By SportBrief Reporter
Sometimes in the modern game, professional footballers need reminding that there is more to life than the game they are paid so handsomely to play. Not Victor Moses, however.
The former Crystal Palace prodigy has experienced more tragedy in his 27 years than most English footballers could begin to imagine.
Growing up in Nigeria, in the volatile city of Kaduna, he was just another 11-year-old playing football on the streets when he heard the news that his parents, both Christian preachers, had been brutally murdered by Muslim rioters. Fearing he would be targeted next, his remaining relatives took him into hiding.
“It was a week after they were killed I came to England, they got me out as quickly as they could for my safety”, says Moses.
Such was the danger, he didn’t have time to bring any pictures of his parents — let alone properly mourn their loss.
An asylum seeker, taken in by foster parents in Croydon, having never previously been outside Nigeria, Moses understandably struggled to adapt. But football was to provide an unlikely helping hand, and after having finally plucked up the courage to join a junior team, his outstanding potential was soon spotted by enthusiastic Palace scouts.
They helped him gain admission to the highly regarded Whitgift private school, where he received first-rate coaching from former Palace boss Steve Kember and ex-Arsenal and Chelsea player Colin Pates.
Of equal importance, however, he was also helped to get a solid education — despite the increasing national attention his footballing talent was getting.
“When I went away with England, the school wanted me to still study, so they did a deal with England that I had a tutor,” Moses recalled when speaking to FourFourTwo magazine.
His coaches were the ones who needed a calculator to record his goal tallies, however (he scored 50 in one year in Palace’s U14 side, and then won the Golden Boot with England at the 2007 U17 European Championships), and by the time he was 16 the Eagles’ manager, Neil Warnock, had no hesitation in putting him into the first-team squad.
After an initial period of adjustment, where the rough and tumble of the Championship sometimes proved too much for him, Moses soon adapted to the challenge — and quickly drew high praise from those around him.
“I don’t want him to get a big head but it is frightening some of the things he can do,” former Palace team-mate Paul Ifil said after Moses’ shot from an acute angle saw Palace beat Watford in April 2008.
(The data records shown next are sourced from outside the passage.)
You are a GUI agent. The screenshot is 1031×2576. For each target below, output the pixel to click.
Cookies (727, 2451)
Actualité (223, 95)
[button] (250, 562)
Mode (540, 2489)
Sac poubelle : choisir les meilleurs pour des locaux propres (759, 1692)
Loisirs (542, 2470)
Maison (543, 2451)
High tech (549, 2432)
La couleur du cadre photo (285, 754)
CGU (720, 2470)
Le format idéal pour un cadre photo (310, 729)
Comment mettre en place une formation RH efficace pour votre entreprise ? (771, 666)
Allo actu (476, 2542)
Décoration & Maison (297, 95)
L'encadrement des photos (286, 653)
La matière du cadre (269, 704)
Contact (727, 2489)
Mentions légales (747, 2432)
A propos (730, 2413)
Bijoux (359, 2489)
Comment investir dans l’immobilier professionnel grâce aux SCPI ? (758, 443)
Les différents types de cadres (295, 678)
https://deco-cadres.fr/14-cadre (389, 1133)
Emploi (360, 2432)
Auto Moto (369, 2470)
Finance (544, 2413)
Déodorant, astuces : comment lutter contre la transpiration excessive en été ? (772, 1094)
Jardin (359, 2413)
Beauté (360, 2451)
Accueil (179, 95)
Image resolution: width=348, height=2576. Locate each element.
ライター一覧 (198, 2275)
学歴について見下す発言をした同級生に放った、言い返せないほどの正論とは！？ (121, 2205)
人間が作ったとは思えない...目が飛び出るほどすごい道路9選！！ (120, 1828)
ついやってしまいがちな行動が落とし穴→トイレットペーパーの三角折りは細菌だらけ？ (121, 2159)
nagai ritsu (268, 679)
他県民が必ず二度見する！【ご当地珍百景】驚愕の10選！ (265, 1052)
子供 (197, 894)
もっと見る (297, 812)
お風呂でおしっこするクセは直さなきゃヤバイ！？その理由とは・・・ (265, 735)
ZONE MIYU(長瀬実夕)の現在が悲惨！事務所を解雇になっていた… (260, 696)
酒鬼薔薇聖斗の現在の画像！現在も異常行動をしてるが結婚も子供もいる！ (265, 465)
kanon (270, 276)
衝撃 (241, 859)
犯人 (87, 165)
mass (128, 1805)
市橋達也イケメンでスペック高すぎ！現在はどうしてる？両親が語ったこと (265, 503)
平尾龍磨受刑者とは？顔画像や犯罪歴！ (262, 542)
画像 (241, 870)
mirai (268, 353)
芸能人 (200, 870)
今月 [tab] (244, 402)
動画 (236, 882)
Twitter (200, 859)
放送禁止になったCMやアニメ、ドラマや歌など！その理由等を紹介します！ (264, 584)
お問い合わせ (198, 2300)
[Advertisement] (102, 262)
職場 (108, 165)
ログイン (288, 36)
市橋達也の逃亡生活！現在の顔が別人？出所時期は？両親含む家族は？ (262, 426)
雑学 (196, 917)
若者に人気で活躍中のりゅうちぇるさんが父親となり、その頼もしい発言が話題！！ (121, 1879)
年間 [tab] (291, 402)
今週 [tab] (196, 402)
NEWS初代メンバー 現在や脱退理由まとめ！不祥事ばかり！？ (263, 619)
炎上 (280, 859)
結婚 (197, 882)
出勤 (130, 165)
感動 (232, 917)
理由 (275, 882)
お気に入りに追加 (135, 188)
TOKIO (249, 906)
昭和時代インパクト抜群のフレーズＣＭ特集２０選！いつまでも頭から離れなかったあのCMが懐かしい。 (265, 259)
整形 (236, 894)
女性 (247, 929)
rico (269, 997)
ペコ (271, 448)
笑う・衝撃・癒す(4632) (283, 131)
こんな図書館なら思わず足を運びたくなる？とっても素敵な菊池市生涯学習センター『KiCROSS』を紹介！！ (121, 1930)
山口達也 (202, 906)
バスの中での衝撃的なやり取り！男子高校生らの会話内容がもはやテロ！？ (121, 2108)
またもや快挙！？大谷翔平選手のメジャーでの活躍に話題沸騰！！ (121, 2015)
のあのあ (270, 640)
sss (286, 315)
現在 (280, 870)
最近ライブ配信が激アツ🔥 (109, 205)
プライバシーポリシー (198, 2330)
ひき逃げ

“Vic can be as good as he wants. He reminds me of [George] Weah in the way he moves the ball around.”
With the ability to play equally efficiently as a winger, second striker or out-and-out forward, the pick of top clubs — including Arsenal, Real Madrid and Barcelona — were reported to be chasing after the youngster’s signature.
Wigan finally won the race that time, with the then coach Roberto Martinez taking the plunge and completing a sealed £2.5 million move to the then Premier League side in January 2010.
Moses picked up two injuries at the start of the 2010–11 season and found it difficult to make it back into the first-team due to increased competition for places. However, following the departure of winger Charles N’Zogbia, Moses became a regular starter for Wigan in the 2011–12 season.
And it wasn’t long before Premier League giants Chelsea came calling for the wide-man, with the Blues confirming the signing of the forward for a fee believed to be £10 million in August 2012.
Initially, Moses struggled to make the grade at Chelsea, being sent out on loan to Liverpool, Stoke City and West Ham but it was during the pre-season of the 2015-16 season that the player caught the eye of coach Antonio Conte who retained him and gave him a wingback role at the club.
“I’ve never played that (wing-back) position before,” said Moses. “When the manager came in, he talked me through it and then put me there.”
“It was good to have the manager’s support, and he backed me and gave me the confidence to go out there and express myself. So I just wanted to go out there to play for him, the fans and the football club. I didn’t let him down.”
Moses was thrust into Chelsea’s starting line-up for the first time in three years, at Hull in the league in October 2016. He adapted to the unfamiliar role so well that not only was he named man-of-the-match, but his performance kick-started a run of consistent performances for the Blues as they eventually won the Premier League title.
Rory Jennings, of CFC Fan TV, was under no illusions about the significance of Moses’ development at wing-back.
“Moses played a huge role in Chelsea’s success last season,” said the pundit. “His brilliance allowed us to amend our formation and play a system that nobody else in the Premier League could cope with.”
The Super Eagles winger also credited fellow Chelsea teammate Caesar Azpilicueta for helping him adapt to the new wingback position.
“I’d say Azpilicueta [has influenced me most],” Moses told Goal. “He played a huge part in my defensive development last season.”
Moses calls winning the title one of the happiest days in his life. He has also celebrated World Cup qualification this year with Nigeria, the country he opted to represent despite having played extensively for England at youth level.
With a growing trophy haul, regular football and ever-increasing respect, Moses have overcome both personal heartbreaks and repeated professional setbacks to finally reach the top.